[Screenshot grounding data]
========

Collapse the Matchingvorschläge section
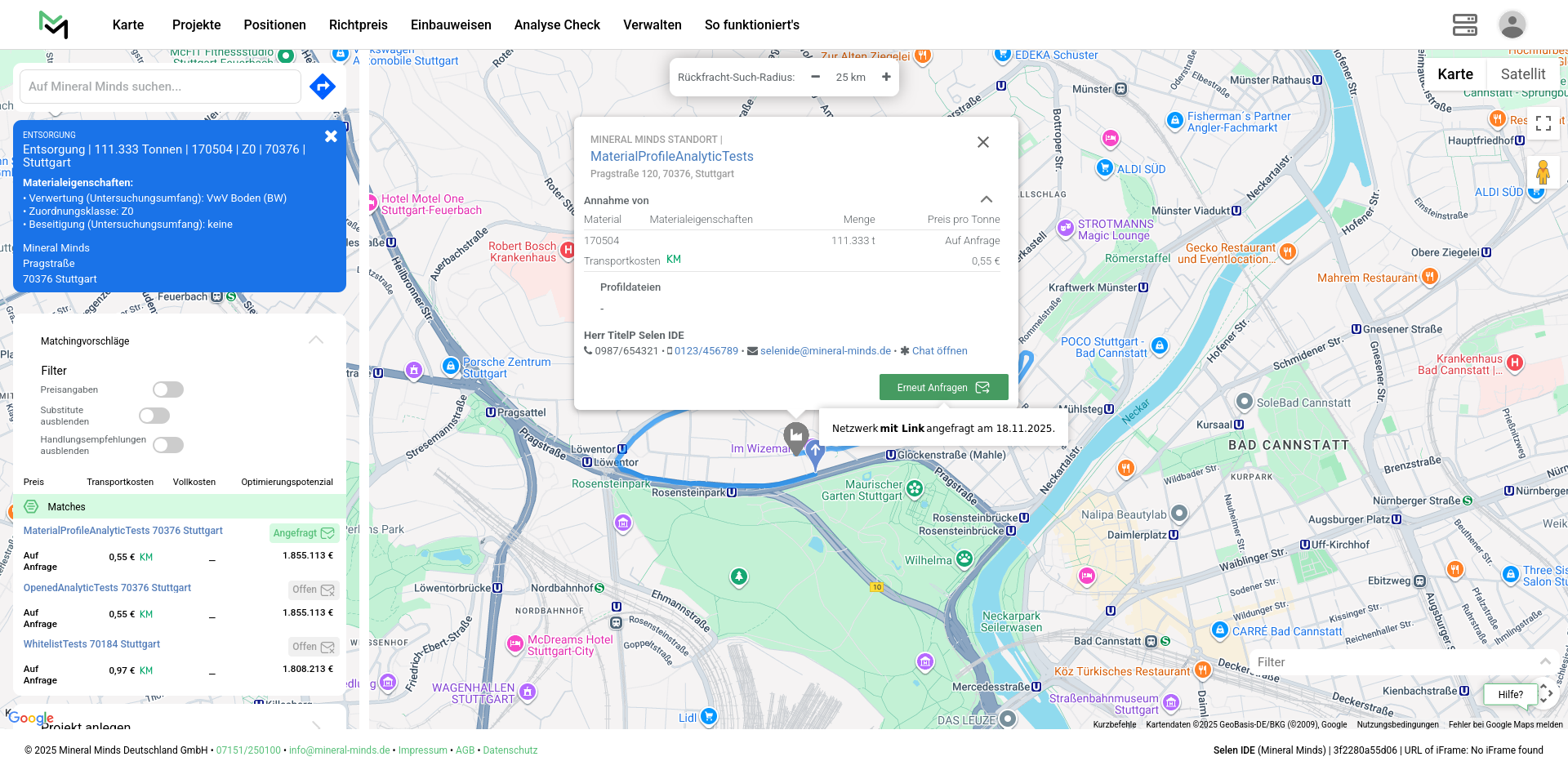click(316, 340)
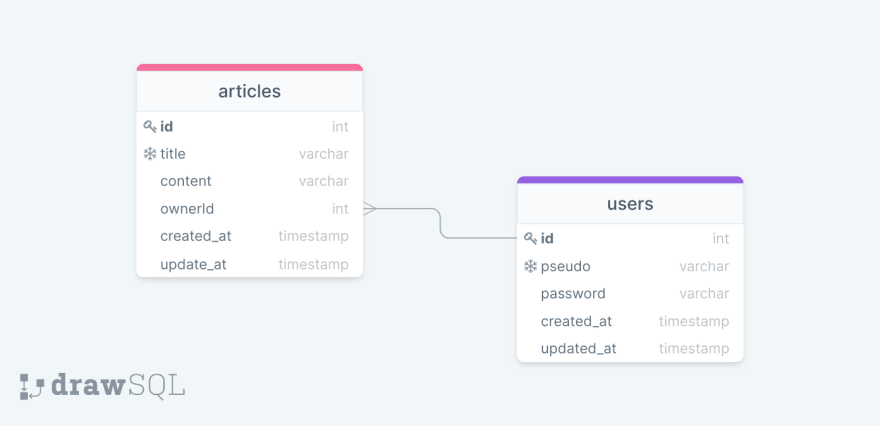This screenshot has height=426, width=880.
Task: Click the snowflake icon beside pseudo field
Action: [530, 266]
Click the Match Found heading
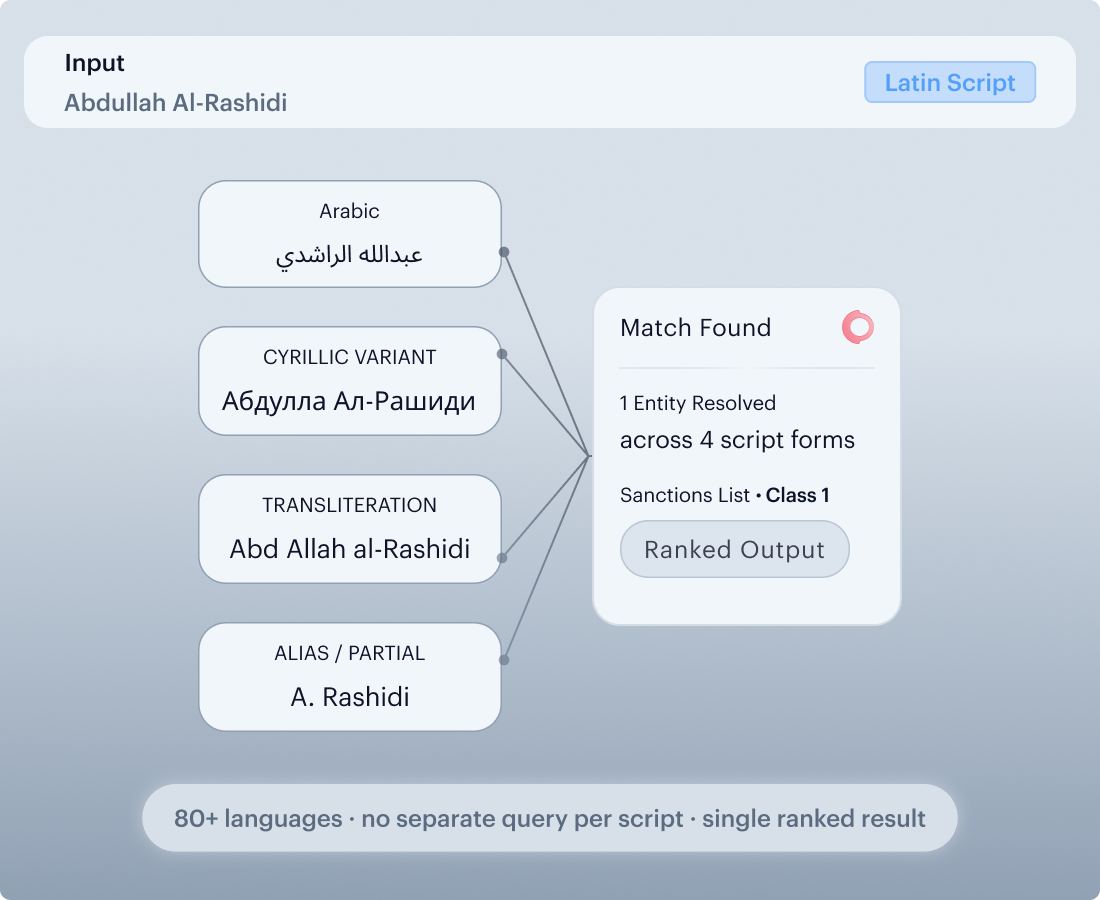Screen dimensions: 1100x900 coord(695,328)
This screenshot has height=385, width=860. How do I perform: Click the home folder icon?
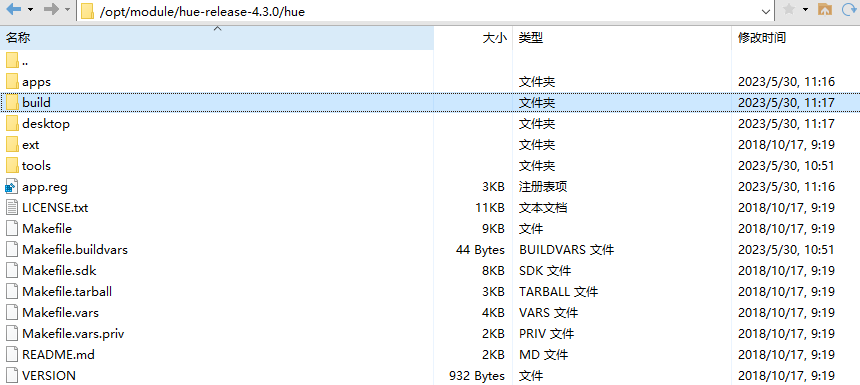pyautogui.click(x=825, y=9)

========

Set the preceding data down again word for word, omitting images.

Collapse the Matchingvorschläge section
click(316, 340)
This screenshot has height=426, width=880.
Task: Click the snowflake icon beside pseudo field
Action: [530, 266]
Click the Match Found heading
Screen dimensions: 1100x900 coord(695,328)
This screenshot has height=385, width=860. How do I perform: Click the home folder icon?
pyautogui.click(x=825, y=9)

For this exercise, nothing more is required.